◆ Document:

/---

Form 8-K

UNITED STATES

SECURITIES AND EXCHANGE COMMISSION

Washington, D.C. 20549

 


FORM 8-K

 


CURRENT REPORT

Pursuant to Section 13 or 15(d) of the

Securities Exchange Act of 1934

Date of Report (Date of earliest event reported): December 11, 2006

 


PRUDENTIAL FINANCIAL, INC.

(Exact name of registrant as specified in its charter)

 


 

New Jersey   001-16707   22-3703799

(State or other jurisdiction

of incorporation)

  (Commission File Number)  

(I.R.S. Employer

Identification No.)

751 Broad Street

Newark, New Jersey 07102

(Address of principal executive offices and zip code)

(973) 802-6000

(Registrant’s telephone number, including area code)

 


Check the appropriate box below if the Form 8-K filing is intended to simultaneously satisfy the filing obligation of the registrant under any of the following provisions (see General Instruction A.2. below):

 

¨ Written communications pursuant to Rule 425 under the Securities Act (17 CFR 230.425)

 

¨ Soliciting material pursuant to Rule 14a-12 under the Exchange Act (17 CFR 240.14a-12)

 

¨ Pre-commencement communications pursuant to Rule 14d-2(b) under the Exchange Act (17 CFR 240.14d-2(b))

 

¨ Pre-commencement communications pursuant to Rule 13e-4(c) under the Exchange Act (17 CFR 240.13e-4(c))

 



Item 2.03 Creation of a Direct Financial Obligation or an Obligation under an Off-Balance Sheet Arrangement of a Registrant.

\---

◆ Data provided:
/---

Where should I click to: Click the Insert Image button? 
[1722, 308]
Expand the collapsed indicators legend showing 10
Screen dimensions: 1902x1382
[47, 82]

\---

◆ Instructions:
1. Reproduce the passage of the Form 8-K above, starting with "(Registrant’s telephone number, including" and going on through "(17 CFR 240.14a-12)".
2. What address does the Form 8-K give for the registrant's principal executive offices?

◆ Exercise solutions:
1.
(Registrant’s telephone number, including area code)

 


Check the appropriate box below if the Form 8-K filing is intended to simultaneously satisfy the filing obligation of the registrant under any of the following provisions (see General Instruction A.2. below):

 

¨ Written communications pursuant to Rule 425 under the Securities Act (17 CFR 230.425)

 

¨ Soliciting material pursuant to Rule 14a-12 under the Exchange Act (17 CFR 240.14a-12)

2. 751 Broad Street, Newark, New Jersey 07102.